[Opening Available records section]

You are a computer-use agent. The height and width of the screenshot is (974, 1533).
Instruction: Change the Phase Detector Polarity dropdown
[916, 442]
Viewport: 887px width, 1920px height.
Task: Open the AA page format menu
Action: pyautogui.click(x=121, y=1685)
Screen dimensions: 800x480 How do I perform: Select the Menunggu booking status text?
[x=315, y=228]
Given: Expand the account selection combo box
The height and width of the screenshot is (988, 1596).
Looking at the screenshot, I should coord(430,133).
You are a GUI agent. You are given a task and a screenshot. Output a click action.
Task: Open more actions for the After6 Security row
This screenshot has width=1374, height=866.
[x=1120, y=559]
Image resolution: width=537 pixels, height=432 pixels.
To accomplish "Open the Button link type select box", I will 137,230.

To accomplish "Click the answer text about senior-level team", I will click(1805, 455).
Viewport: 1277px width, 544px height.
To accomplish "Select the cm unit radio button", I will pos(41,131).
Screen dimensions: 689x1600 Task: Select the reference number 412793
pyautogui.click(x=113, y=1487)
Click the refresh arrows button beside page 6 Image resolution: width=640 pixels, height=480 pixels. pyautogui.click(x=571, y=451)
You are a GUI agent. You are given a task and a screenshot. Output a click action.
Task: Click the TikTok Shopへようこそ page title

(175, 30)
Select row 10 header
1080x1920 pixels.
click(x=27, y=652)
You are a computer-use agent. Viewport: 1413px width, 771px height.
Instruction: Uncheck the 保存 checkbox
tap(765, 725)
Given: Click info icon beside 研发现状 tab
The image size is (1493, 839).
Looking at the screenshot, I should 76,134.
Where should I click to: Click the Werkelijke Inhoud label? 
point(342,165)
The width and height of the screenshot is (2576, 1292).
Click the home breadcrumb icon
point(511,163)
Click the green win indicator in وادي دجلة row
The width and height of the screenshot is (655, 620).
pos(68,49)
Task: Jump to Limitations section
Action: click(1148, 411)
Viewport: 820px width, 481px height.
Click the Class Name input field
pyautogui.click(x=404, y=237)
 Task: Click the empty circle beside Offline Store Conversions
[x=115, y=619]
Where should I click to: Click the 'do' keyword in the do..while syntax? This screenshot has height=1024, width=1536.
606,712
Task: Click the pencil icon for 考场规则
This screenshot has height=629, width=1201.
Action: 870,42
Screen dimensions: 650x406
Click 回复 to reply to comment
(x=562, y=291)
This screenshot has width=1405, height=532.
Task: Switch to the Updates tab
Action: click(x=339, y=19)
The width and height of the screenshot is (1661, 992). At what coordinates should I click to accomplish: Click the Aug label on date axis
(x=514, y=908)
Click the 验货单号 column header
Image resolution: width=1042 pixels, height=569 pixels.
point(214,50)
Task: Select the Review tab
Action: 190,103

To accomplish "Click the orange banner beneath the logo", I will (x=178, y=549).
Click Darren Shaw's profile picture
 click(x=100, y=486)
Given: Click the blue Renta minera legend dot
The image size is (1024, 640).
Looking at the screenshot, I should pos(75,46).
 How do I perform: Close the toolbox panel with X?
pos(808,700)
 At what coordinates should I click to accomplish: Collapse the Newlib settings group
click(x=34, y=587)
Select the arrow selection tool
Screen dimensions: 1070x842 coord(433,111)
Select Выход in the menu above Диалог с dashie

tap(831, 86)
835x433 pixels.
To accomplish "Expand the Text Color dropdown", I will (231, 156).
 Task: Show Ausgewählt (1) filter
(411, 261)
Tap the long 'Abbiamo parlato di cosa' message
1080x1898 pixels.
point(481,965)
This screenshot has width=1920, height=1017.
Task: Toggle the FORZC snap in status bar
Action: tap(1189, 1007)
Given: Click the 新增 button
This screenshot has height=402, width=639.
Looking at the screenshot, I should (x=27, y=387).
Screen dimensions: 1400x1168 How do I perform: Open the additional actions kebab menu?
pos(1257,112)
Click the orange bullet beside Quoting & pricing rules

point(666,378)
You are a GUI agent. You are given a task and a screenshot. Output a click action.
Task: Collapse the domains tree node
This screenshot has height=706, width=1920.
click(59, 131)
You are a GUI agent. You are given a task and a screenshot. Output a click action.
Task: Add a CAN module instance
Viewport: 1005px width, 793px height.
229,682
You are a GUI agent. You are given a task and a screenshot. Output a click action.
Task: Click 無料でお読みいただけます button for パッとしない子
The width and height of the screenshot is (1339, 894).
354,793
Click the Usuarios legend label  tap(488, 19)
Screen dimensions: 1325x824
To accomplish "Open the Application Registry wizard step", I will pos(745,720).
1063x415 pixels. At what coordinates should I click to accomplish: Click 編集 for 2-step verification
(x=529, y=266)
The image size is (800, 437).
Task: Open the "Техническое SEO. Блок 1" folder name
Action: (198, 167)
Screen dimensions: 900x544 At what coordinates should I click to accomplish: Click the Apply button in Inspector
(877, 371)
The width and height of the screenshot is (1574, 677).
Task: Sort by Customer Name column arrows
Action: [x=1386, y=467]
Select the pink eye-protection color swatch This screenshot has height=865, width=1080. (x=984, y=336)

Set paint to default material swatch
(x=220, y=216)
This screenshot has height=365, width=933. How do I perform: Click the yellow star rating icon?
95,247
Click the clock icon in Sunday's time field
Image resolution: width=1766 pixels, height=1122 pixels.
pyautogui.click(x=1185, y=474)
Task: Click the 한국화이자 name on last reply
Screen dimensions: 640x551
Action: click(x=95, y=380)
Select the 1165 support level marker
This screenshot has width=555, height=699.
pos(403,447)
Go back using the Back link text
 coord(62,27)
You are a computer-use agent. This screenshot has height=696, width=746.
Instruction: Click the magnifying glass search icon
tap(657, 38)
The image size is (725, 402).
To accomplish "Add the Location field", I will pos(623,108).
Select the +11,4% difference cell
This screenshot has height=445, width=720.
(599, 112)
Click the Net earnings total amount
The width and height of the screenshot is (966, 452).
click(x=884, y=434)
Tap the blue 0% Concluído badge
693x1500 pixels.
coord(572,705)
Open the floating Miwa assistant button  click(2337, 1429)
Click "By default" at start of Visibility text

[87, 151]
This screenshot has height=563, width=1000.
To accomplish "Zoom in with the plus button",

[Closing Available records section]

#### What you are asked to do:
Return the lines above precisely as they appear, beginning at the first line and ending at the line with "Click the green", and nothing after it.

#### Result:
You are a computer-use agent. The height and width of the screenshot is (974, 1533).
Instruction: Change the Phase Detector Polarity dropdown
[916, 442]
Viewport: 887px width, 1920px height.
Task: Open the AA page format menu
Action: pyautogui.click(x=121, y=1685)
Screen dimensions: 800x480 How do I perform: Select the Menunggu booking status text?
[x=315, y=228]
Given: Expand the account selection combo box
The height and width of the screenshot is (988, 1596).
Looking at the screenshot, I should coord(430,133).
You are a GUI agent. You are given a task and a screenshot. Output a click action.
Task: Open more actions for the After6 Security row
This screenshot has width=1374, height=866.
[x=1120, y=559]
Image resolution: width=537 pixels, height=432 pixels.
To accomplish "Open the Button link type select box", I will 137,230.

To accomplish "Click the answer text about senior-level team", I will click(1805, 455).
Viewport: 1277px width, 544px height.
To accomplish "Select the cm unit radio button", I will pos(41,131).
Screen dimensions: 689x1600 Task: Select the reference number 412793
pyautogui.click(x=113, y=1487)
Click the refresh arrows button beside page 6 Image resolution: width=640 pixels, height=480 pixels. pyautogui.click(x=571, y=451)
You are a GUI agent. You are given a task and a screenshot. Output a click action.
Task: Click the TikTok Shopへようこそ page title

(175, 30)
Select row 10 header
1080x1920 pixels.
click(x=27, y=652)
You are a computer-use agent. Viewport: 1413px width, 771px height.
Instruction: Uncheck the 保存 checkbox
tap(765, 725)
Given: Click info icon beside 研发现状 tab
The image size is (1493, 839).
Looking at the screenshot, I should 76,134.
Where should I click to: Click the Werkelijke Inhoud label? 
point(342,165)
The width and height of the screenshot is (2576, 1292).
Click the home breadcrumb icon
point(511,163)
Click the green win indicator in وادي دجلة row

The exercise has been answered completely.